> EXERCICE COURT A
Dites si chacun des énoncés suivants concorde avec le texte sur Teresa Maffeis, en répondant par oui ou par non et en citant les mots du texte qui permettent de trancher : (i) l’association niçoise a déjà sollicité une subvention ; (ii) Teresa Maffeis est partie le 4 février au matin ; (iii) l’association est dirigée par une présidente.
> EXERCICE COURT B
Donnez la suite du texte sur Teresa Maffeis à partir de sa dernière phrase, en poursuivant dans le même ton.

> TEXTE DE LECTURE
Teresa Maffeis nous a brutalement quittés ce 4 février au matin. Comme le disait Paul Eluard : Tu ne supportais pas l’oppression ni l’injure / Tu chantais en rêvant le bonheur sur la terre / Tu rêvais d’être libre et je te continue. Bonne route, camarade. Retour sur des décennies de luttes fondées sur dans la culture, l’autodétermination, le partage et l’échange, la création, la liberté.

Il existe à Nice une association au fonctionnement assez libertaire : elle n’a jamais demandé la moindre subvention, n’a jamais déclaré une manif en préfecture, est autogérée et organisée en collégialité (pas de président·e), et depuis sa naissance, est de tous les événements culturels, pantaillesques et révolutionnaires, quand elle n’en est pas à l’origine.

> JEU DE DONNÉES
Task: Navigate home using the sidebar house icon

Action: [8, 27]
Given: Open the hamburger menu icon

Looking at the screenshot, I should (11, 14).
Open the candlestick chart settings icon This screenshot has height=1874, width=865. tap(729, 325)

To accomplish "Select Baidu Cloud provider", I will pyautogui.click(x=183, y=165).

---

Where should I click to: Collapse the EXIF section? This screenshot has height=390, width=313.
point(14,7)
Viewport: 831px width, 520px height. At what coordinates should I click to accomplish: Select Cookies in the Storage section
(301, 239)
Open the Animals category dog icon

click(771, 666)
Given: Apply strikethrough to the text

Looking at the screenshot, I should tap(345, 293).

==

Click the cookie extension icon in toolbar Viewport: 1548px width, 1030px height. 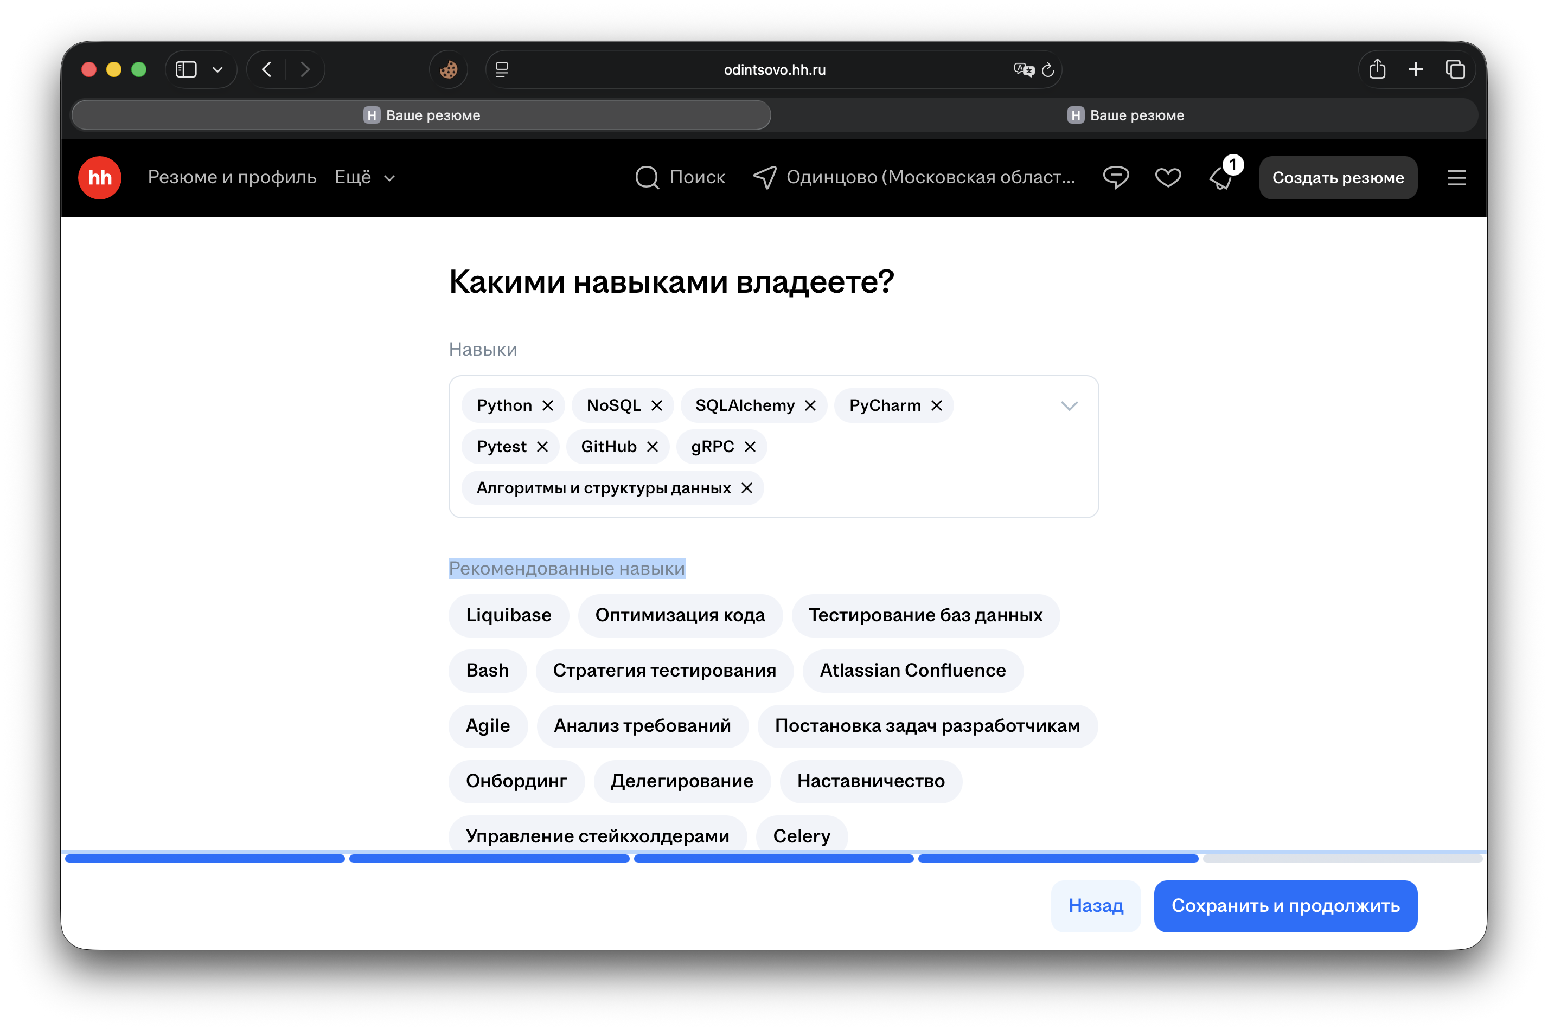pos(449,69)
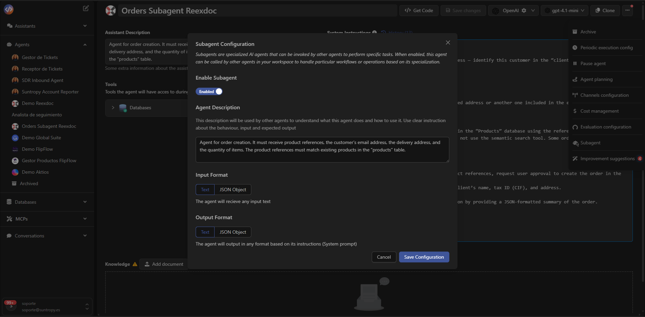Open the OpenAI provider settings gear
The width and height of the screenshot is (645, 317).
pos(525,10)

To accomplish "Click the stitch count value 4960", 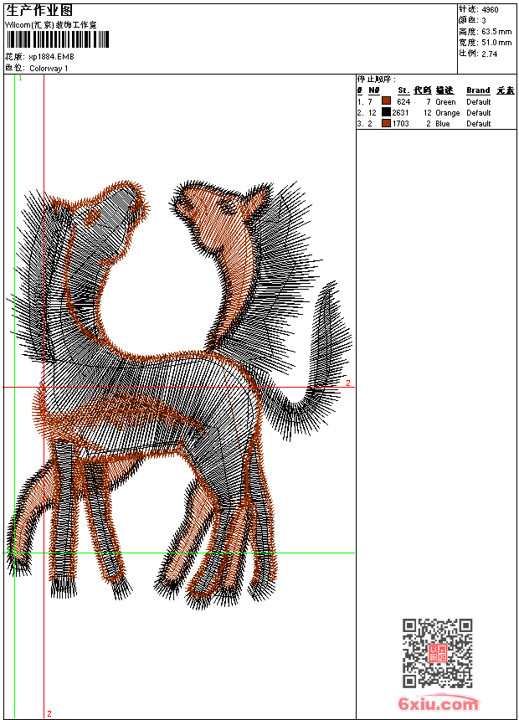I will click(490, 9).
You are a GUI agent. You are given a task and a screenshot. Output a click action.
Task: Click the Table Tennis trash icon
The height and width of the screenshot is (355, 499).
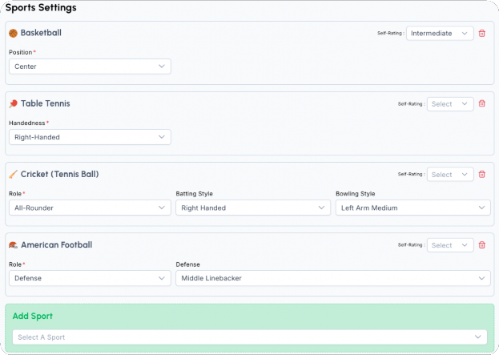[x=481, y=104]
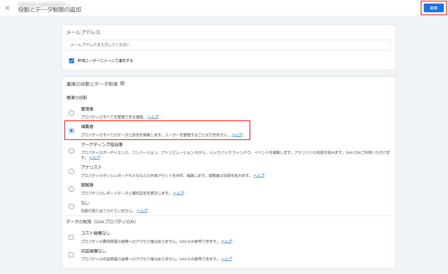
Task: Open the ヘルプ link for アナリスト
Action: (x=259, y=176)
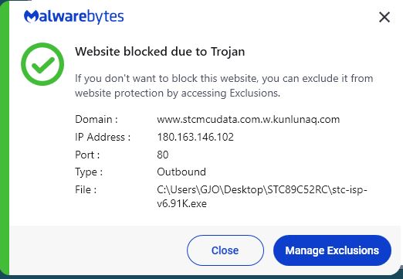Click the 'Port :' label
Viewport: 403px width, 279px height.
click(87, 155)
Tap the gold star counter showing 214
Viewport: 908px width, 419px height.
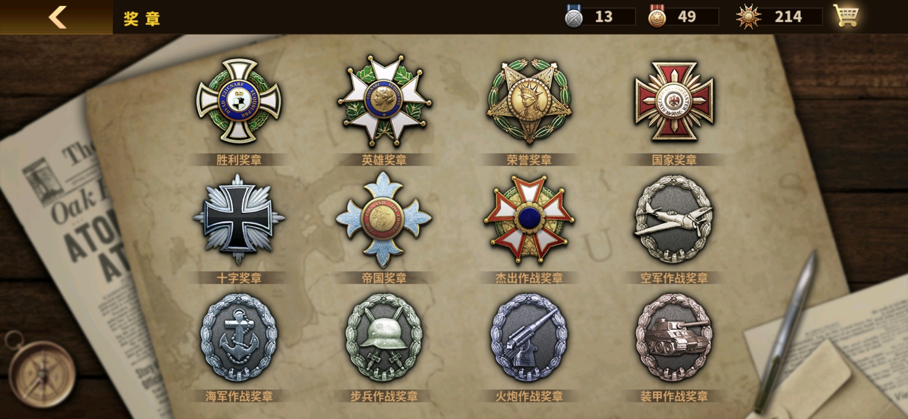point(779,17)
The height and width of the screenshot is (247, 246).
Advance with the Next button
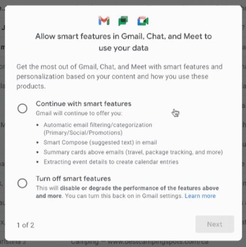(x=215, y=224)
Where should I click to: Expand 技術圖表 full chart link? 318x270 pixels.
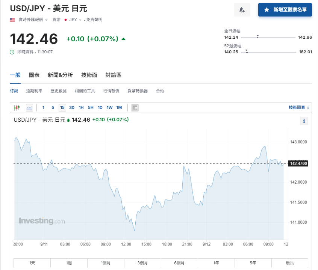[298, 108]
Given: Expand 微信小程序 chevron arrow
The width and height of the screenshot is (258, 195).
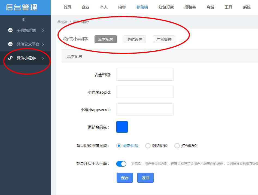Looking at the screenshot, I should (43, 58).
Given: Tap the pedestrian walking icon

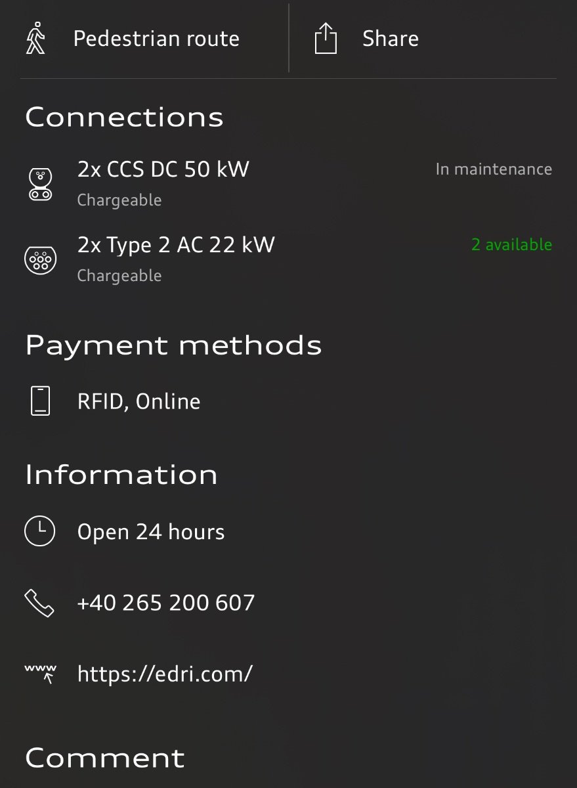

> RÉPONSE ÉCRITE A
(i) Non : « elle n’a jamais demandé la moindre subvention ».
(ii) Oui : « nous a brutalement quittés ce 4 février au matin ».
(iii) Non : « pas de président·e ».

> RÉPONSE ÉCRITE B
Il s’agit de l’AdN (Association pour la démocratie à Nice), créée en 1992 par Teresa Maffeis, Michel Courbouleix et Arnaud Binoche. Seule la première y est encore active, les deux autres ont quitté la ville peu après. L’association a vu le jour en réaction à la candidature de J-M Le Pen (vous savez, le premier de la dynastie des hargneux·ses) aux élections régionales. L’idée était alors d’empêcher Le Pen d’être élu, mais en changeant un peu des modes classiques d’opposition, en rassemblant les gens contre la haine par le « pantaï » (c’est ainsi qu’on appelle, par chez nous, le « rêve », la folie douce de celles et ceux qui « travaillent du chapeau »), la fête, la création, la culture ; la lutte dans la joie, quoi. De la musique, de la couleur, de la vie, et comme on disait en mai 68, « l’imagination au pouvoir » ! Une des premières actions de l’AdN a été le « bouquet de la démocratie », des fleurs arrangées en un grand bouquet sur la Promenade des Anglais, en face d’un meeting de Le Pen au Théâtre de Verdure. C’était à l’époque le plus grand bouquet du monde : 71410 fleurs, 10,40 m de haut. Des dizaines de petites mains ont participé à son élaboration, le 13 mars 1993. Ce type d’événement festif fédérait du monde, créait des liens, touchait tous les publics et faisait passer des messages par le biais artistique et créatif.

« Ce type d’événement festif fédérait du monde, créait des liens »

Il s’agissait également de faire appel à la culture locale, de ce qui parle aux gens : ainsi est née la depuis célèbre affiche des culs tournés contre le Front National, rappelant Catherine Ségurane montrant le sien aux Turcs en 1540.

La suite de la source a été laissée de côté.